Title VIII of Dodd-Frank enacts the Payment, Clearing, and Settlement Supervision Act of 2010 (the “Act”) and provides for supervision of both “financial market utilities” and the payment, clearing, and settlement activities conducted by “financial institutions” to facilitate “financial transactions.” “Financial institution” includes not only banks and credit unions but also “any company engaged in activities that are financial in nature or incidental to a financial activity.” Similarly, the Act defines a “financial transaction” to include, among other things, funds transfers and “any similar transaction that the Council determines to be a financial transaction.” Therefore, depending on the interpretation of these defined terms, service providers could be reached by the broad scope of regulation under the Act.
The stated purpose of the Act is to monitor and stabilize systemic risk with regard to payment activities conducted by financial institutions and financial market utilities, but Congressional intent regarding broadening the scope of regulated financial institutions is obscure; neither the floor debates nor the Congressional reports directly address the issue. In fact, the Committee Report does not include any commentary regarding Section 803 (Definitions).3
Ultimately, the Act could be far-reaching. First, as it applies to service providers, the Act (1) mandates the Oversight Council (the “Council”) to determine whether a financial market utility or a Payment Activity constitutes a systemic risk to the financial system and (2) authorizes the Council to request documentation from any entity that it reasonably believes may be engaged in or may itself present a systemic risk. The systemic risk designation process will assess whether failure of the aforementioned entity or activity would cause substantial harm to the financial system (considering the volume of transactions, financial market exposure to the activity, and the potential effects of failure of the activity).

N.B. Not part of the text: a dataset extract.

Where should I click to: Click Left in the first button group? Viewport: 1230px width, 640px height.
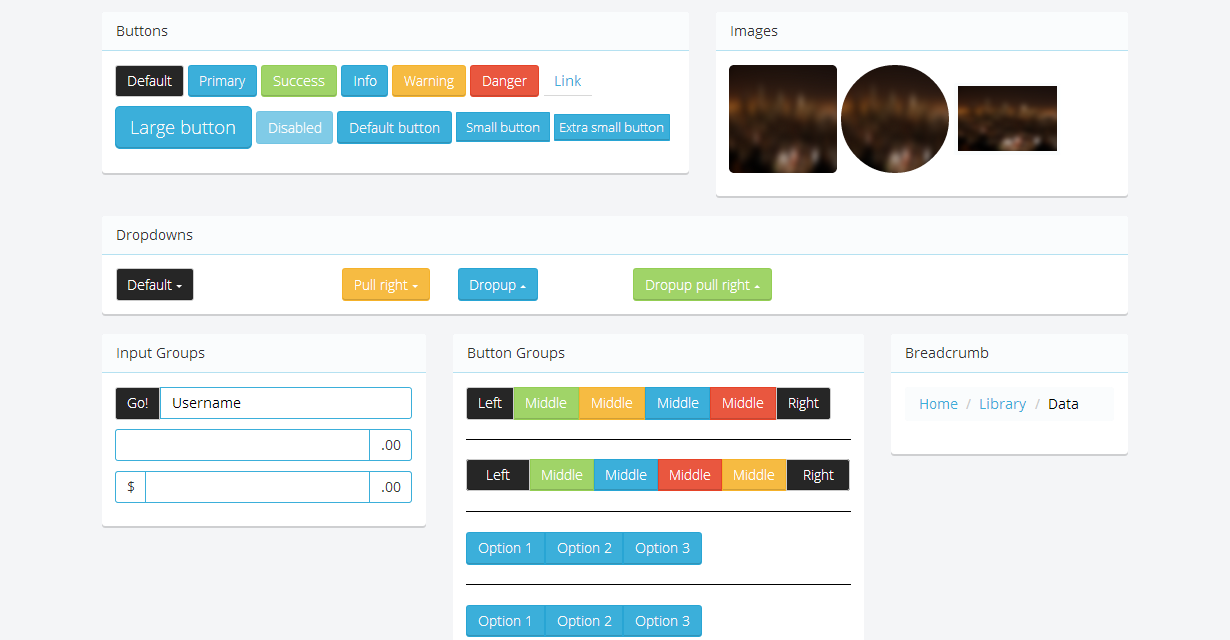(489, 403)
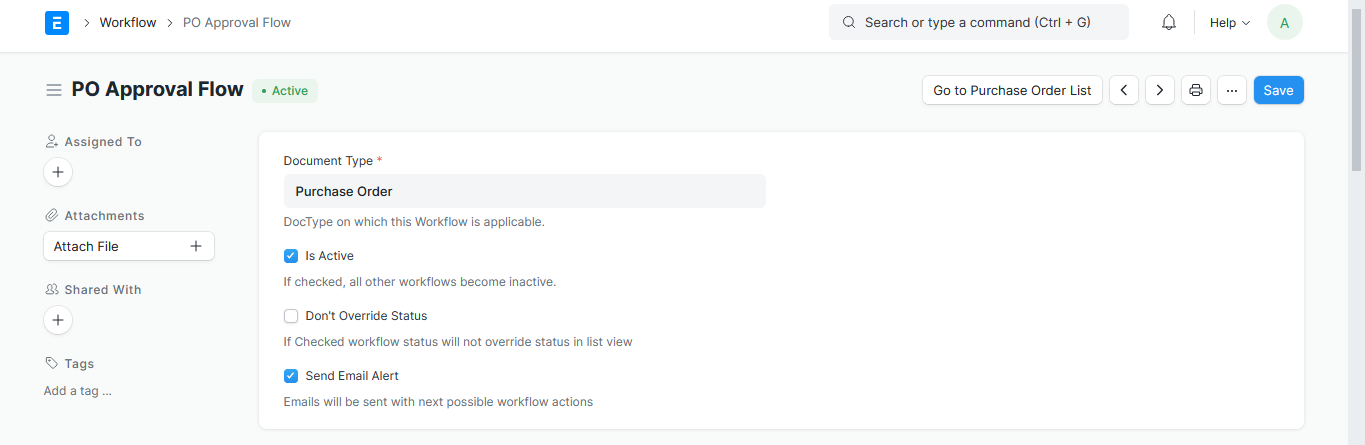Image resolution: width=1365 pixels, height=445 pixels.
Task: Uncheck the Is Active checkbox
Action: 291,256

Second, the Act authorizes the Board of Governors of the Federal Reserve, any supervising agencies, and financial regulators to conduct annual examinations of any entity that has been deemed to be engaged in a systemic risk. This examination and audit process applies to financial institutions and those who provide services to those institutions where the services would be considered a systemic risk if performed on the financial institution’s premises.
Even if a service provider is acting only in a peripheral capacity to the payment or clearing transactions of a bank or traditional financial institution, a broad interpretation of financial institution or financial transaction by a regulating entity could subject the service provider to supervision under the “incidental to a financial activity” inclusion. The performance of settlement services or the transfer of account holder funds could also increase the likelihood that the provider is deemed a financial institution subject to regulation under the Act. Where the provider is not subject to direct examination as a financial institution, it may alternatively be subject to examination as a service provider of payment activities for financial institutions. While a service provider designation may entail somewhat less reporting and compliance responsibilities, the provider may still be required to demonstrate its compliance with the Act (and the subsequent regulations) to federal regulators.
As with many other aspects of Dodd-Frank, the rest of the story remains to be written based upon the regulations that are to be promulgated under the Act. The Council, the Board of Governors, and each Supervising Agency are authorized to create regulations implementing the Act. Therefore, the scope of the Act and the related regulations will be unclear until these supervising agencies release their proposed regulations (the Act provides no deadlines for publishing such regulations). For now, bank service providers should be cognizant of the possibility of regulation under the Act and plan accordingly.